After davening the Rebbe started toward the exit. At that very same moment I was in a bit of a “dream.” I was thinking back to a conversation I had earlier with Yossi, my grandson. He asked me, “Zeide, why do you always sing when the Rebbe leaves the shul?”

“Because the Rebbe likes it,” I had told him.

“But everyone laughs at you,” he retorted.

I am of course aware that some laugh at this, but, I explained to Yossi, “As long as one is doing what is right and correct, in spite of what others say or do, one should continue. In any case the Jewish people are used to others laughing at them.”

Now, as I was recalling that conversation, I suddenly realized that in a few seconds the Rebbe would have left and no one was singing.
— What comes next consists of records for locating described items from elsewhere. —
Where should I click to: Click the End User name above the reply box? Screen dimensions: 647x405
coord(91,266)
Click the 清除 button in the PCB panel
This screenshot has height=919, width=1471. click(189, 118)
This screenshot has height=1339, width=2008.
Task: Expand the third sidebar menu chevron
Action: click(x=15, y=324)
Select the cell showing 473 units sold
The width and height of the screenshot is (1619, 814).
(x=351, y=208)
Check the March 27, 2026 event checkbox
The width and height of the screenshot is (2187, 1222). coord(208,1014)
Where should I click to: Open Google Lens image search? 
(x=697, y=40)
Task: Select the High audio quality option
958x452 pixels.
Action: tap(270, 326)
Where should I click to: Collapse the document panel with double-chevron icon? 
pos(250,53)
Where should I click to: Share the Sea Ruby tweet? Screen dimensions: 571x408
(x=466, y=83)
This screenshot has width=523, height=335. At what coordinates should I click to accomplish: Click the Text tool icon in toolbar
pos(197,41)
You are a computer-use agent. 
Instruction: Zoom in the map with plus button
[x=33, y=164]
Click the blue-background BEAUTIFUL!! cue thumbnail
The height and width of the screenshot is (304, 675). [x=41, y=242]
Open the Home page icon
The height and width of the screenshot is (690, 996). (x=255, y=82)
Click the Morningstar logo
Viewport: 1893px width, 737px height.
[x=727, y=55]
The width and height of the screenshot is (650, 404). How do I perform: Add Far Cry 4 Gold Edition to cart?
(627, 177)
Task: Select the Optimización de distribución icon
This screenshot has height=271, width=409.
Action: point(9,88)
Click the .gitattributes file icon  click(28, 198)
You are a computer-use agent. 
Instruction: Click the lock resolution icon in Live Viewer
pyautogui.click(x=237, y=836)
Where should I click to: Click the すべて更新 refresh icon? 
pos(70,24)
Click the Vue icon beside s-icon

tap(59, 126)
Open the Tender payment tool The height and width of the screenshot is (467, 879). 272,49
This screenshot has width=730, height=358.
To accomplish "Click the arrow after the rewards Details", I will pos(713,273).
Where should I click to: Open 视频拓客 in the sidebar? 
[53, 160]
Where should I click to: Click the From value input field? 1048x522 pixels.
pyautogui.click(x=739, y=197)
The truth was I was kind of getting tired of having to continually start the singing and, on most occasions, not having even one single person join in with me.

Just then the Rebbe turned around, looked straight at me, gestured with his hand and said, “Nu?”

That was all I needed.

What a justification of my attitude hitherto and what an uplift to my ego! I can tell you I felt good, on top of the world. Furthermore, both Yossi and Mendel (my grandsons) were present and saw what happened.

Everyone of course then joined in and sang with vigor and gusto. We then made our way downstairs for the farbrengen.

We washed, made hamotzie, and I rushed to my farbrengen seat. I beckoned and shouted to Shmuel to tell him how the Rebbe had encouraged and vindicated me in my singing. I need not have bothered. Everyone already knew – in less than five minutes!